The National Health Protection Scheme (NHPS), which promises to provide a cover of ₹5 lakh each to 10 crore households (50 crore people, or about 40 per cent of the population), marks a big step forward to make secondary and tertiary healthcare affordable to the poor. The initiative is likely to reduce “catastrophic” out-of-pocket expenses, which are estimated to drive a staggering 63 million (a Health Ministry estimate) into poverty each year. The budget doesn't spell out the required outlay, but a NITI Aayog member has pointed out that the premium would work out to ₹1,200 per family, or a sum of ₹12,000 crore. Raising this amount is not a tall order; according to the budget speech, the new 4 per cent health and education cess (as against the 3 per cent education cess) is expected to raise an additional ₹11,000 crore. Experts have pointed out that with the Centre and States already spending ₹3,000 crore under the Rashtriya Swasthya Bima Yojana (RSBY), which provides a family cover of ₹ 30,000 to a population of over 33 crore, an additional ₹9,000 crore would be needed. The NHPS will have to cover about 16 crore people so far out of the RSBY net. Besides, the Southern States have their own health insurance schemes, which have been effective. In keeping with the spirit of ‘cooperative federalism’, the Centre should leave these schemes intact, and improve coverage in the northern States where health systems and outcomes are absymal. For instance, barely half the BPL population has been covered by RSBY in Assam and Bihar, whereas it is just 40 per cent in Uttarakhand. The NHPS should learn from the shortcomings of the RSBY, begun in 2008.

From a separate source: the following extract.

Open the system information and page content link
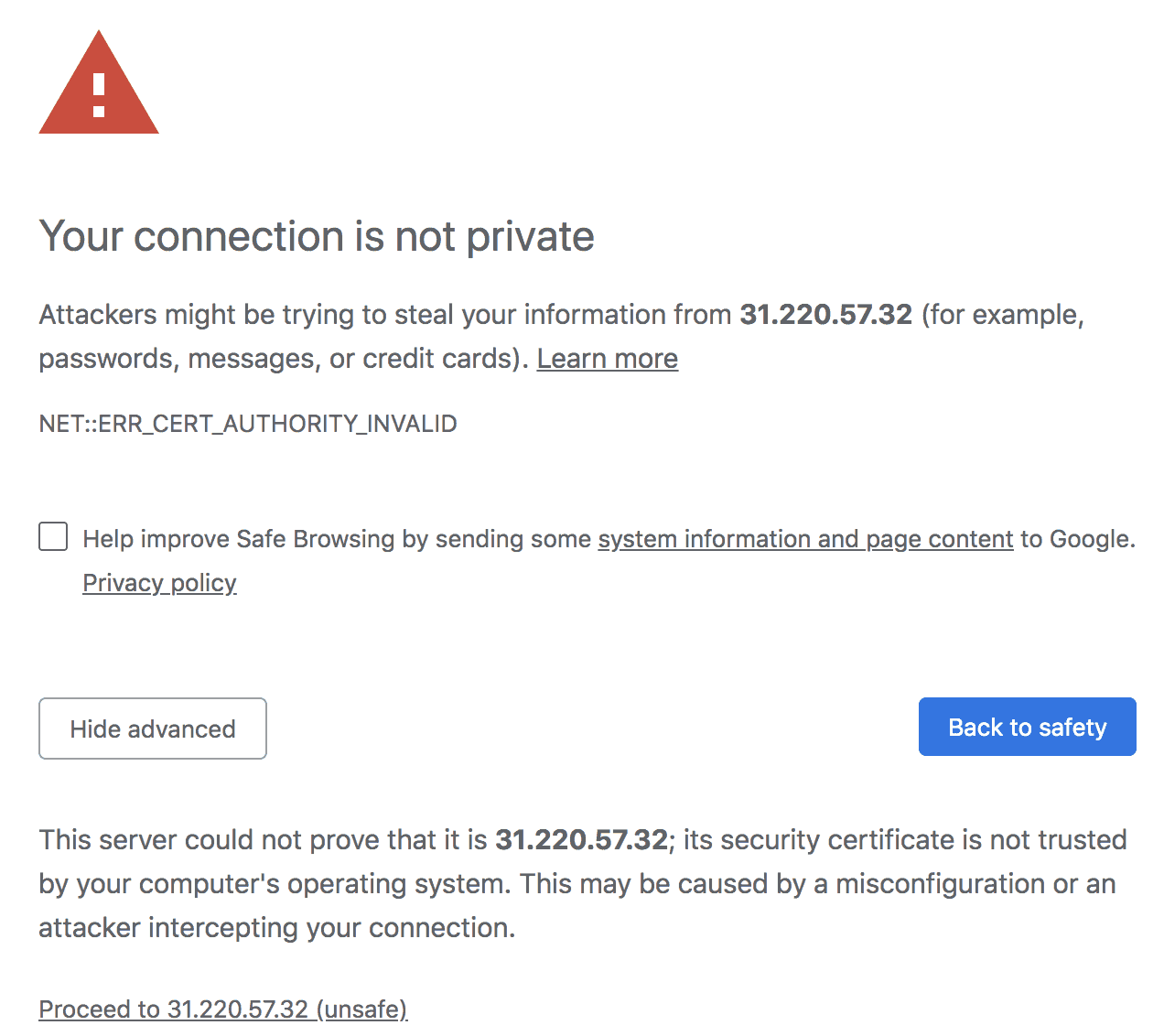This screenshot has height=1036, width=1164. tap(805, 539)
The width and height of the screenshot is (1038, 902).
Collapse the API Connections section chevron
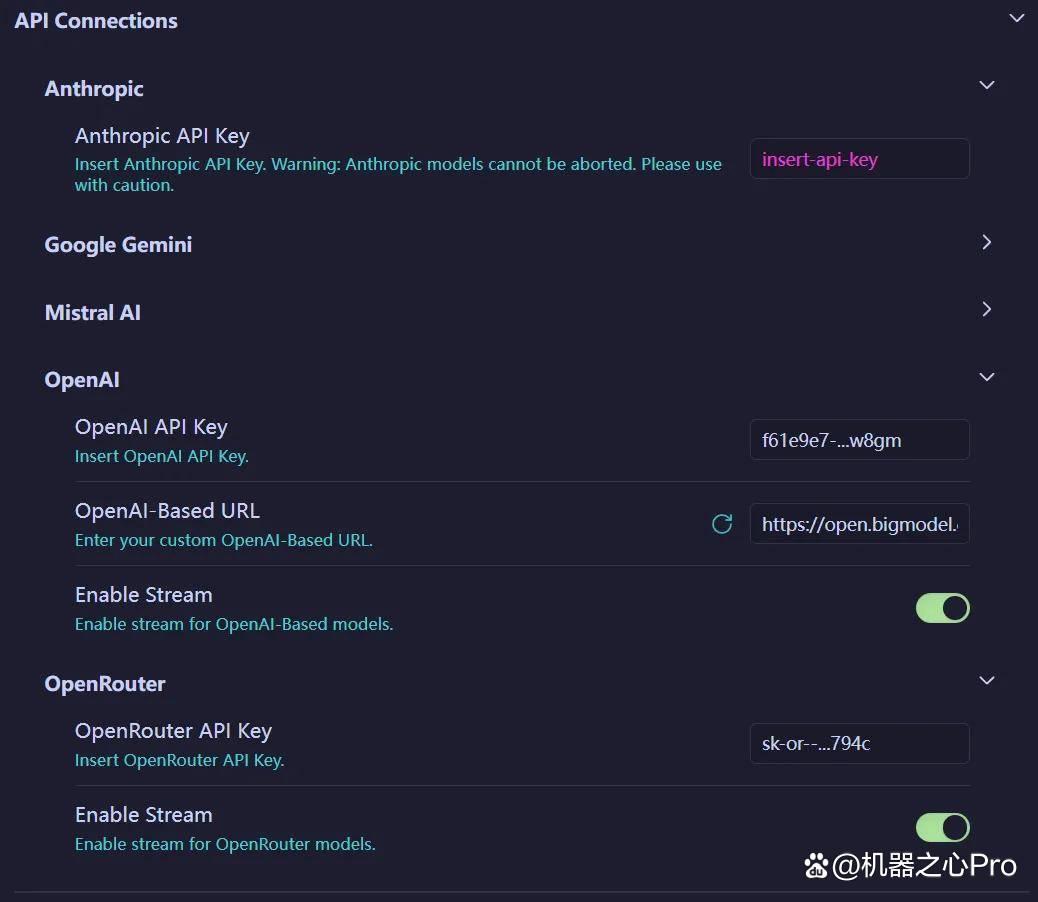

Despite RSBY, NSSO data points out that out-of-pocket (OOP) expenses have been on the rise in recent years among the poorer sections. This is because 65 per cent of OOP expenses are on account of outpatient treatment, which is outside the scope of RSBY. Regulation, through the proposed National Medical Commission, should seek to ensure that insurance does not lead to overcharging and medical malpractices — rendering the cover ineffective.

The experience of the southern States tells us that insurance works best when public health infrastructure is well developed. RSBY seems to have been less effective where most of the hospitals empanelled are private ones, as in Bihar. Health insurance can supplement, and not substitute, efforts to improve public health infrastructure — the present level of 1.2 per cent of government spending on GDP needs to be doubled.